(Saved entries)
··········
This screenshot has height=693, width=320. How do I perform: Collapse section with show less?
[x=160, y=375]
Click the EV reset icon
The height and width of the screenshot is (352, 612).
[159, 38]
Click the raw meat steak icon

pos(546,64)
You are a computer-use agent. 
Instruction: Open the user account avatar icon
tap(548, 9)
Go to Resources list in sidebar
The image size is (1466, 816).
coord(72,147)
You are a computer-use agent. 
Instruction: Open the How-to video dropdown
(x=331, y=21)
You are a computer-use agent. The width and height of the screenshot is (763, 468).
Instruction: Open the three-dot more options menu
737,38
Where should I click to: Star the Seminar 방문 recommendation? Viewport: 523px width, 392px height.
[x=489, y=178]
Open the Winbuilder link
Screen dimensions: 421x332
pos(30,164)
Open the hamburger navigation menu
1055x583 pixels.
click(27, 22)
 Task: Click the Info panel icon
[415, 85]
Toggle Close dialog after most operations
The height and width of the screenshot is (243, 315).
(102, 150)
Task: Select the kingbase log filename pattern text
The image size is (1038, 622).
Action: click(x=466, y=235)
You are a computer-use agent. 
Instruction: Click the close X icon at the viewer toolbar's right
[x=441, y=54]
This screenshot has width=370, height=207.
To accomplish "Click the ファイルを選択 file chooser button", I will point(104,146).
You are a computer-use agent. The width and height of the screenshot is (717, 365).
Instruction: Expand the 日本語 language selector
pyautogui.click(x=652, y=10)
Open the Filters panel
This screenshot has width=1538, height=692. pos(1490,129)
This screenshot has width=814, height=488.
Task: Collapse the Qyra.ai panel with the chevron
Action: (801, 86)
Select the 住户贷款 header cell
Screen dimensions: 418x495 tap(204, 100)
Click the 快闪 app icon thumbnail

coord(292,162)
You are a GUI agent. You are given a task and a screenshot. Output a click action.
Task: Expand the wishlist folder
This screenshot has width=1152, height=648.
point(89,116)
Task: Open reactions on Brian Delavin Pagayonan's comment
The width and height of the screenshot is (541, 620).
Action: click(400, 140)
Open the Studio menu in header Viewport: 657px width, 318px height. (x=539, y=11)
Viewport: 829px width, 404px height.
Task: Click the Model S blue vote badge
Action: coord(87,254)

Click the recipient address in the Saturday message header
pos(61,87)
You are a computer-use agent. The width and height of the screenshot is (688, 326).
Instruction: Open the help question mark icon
··········
Restate the entries. Match them exactly.

# ANSWER TO THE EXERCISE
This screenshot has height=693, width=320. How do I perform: Collapse section with show less?
[x=160, y=375]
Click the EV reset icon
The height and width of the screenshot is (352, 612).
[159, 38]
Click the raw meat steak icon

pos(546,64)
You are a computer-use agent. 
Instruction: Open the user account avatar icon
tap(548, 9)
Go to Resources list in sidebar
The image size is (1466, 816).
coord(72,147)
You are a computer-use agent. 
Instruction: Open the How-to video dropdown
(x=331, y=21)
You are a computer-use agent. The width and height of the screenshot is (763, 468).
Instruction: Open the three-dot more options menu
737,38
Where should I click to: Star the Seminar 방문 recommendation? Viewport: 523px width, 392px height.
[x=489, y=178]
Open the Winbuilder link
Screen dimensions: 421x332
pos(30,164)
Open the hamburger navigation menu
1055x583 pixels.
click(27, 22)
 Task: Click the Info panel icon
[415, 85]
Toggle Close dialog after most operations
The height and width of the screenshot is (243, 315).
(102, 150)
Task: Select the kingbase log filename pattern text
The image size is (1038, 622).
Action: click(x=466, y=235)
You are a computer-use agent. 
Instruction: Click the close X icon at the viewer toolbar's right
[x=441, y=54]
This screenshot has width=370, height=207.
To accomplish "Click the ファイルを選択 file chooser button", I will point(104,146).
You are a computer-use agent. The width and height of the screenshot is (717, 365).
Instruction: Expand the 日本語 language selector
pyautogui.click(x=652, y=10)
Open the Filters panel
This screenshot has width=1538, height=692. pos(1490,129)
This screenshot has width=814, height=488.
Task: Collapse the Qyra.ai panel with the chevron
Action: (801, 86)
Select the 住户贷款 header cell
Screen dimensions: 418x495 tap(204, 100)
Click the 快闪 app icon thumbnail

coord(292,162)
You are a GUI agent. You are given a task and a screenshot. Output a click action.
Task: Expand the wishlist folder
This screenshot has width=1152, height=648.
point(89,116)
Task: Open reactions on Brian Delavin Pagayonan's comment
The width and height of the screenshot is (541, 620).
Action: click(400, 140)
Open the Studio menu in header Viewport: 657px width, 318px height. (x=539, y=11)
Viewport: 829px width, 404px height.
Task: Click the Model S blue vote badge
Action: coord(87,254)

Click the recipient address in the Saturday message header
pos(61,87)
You are a computer-use agent. The width and height of the screenshot is (688, 326).
Instruction: Open the help question mark icon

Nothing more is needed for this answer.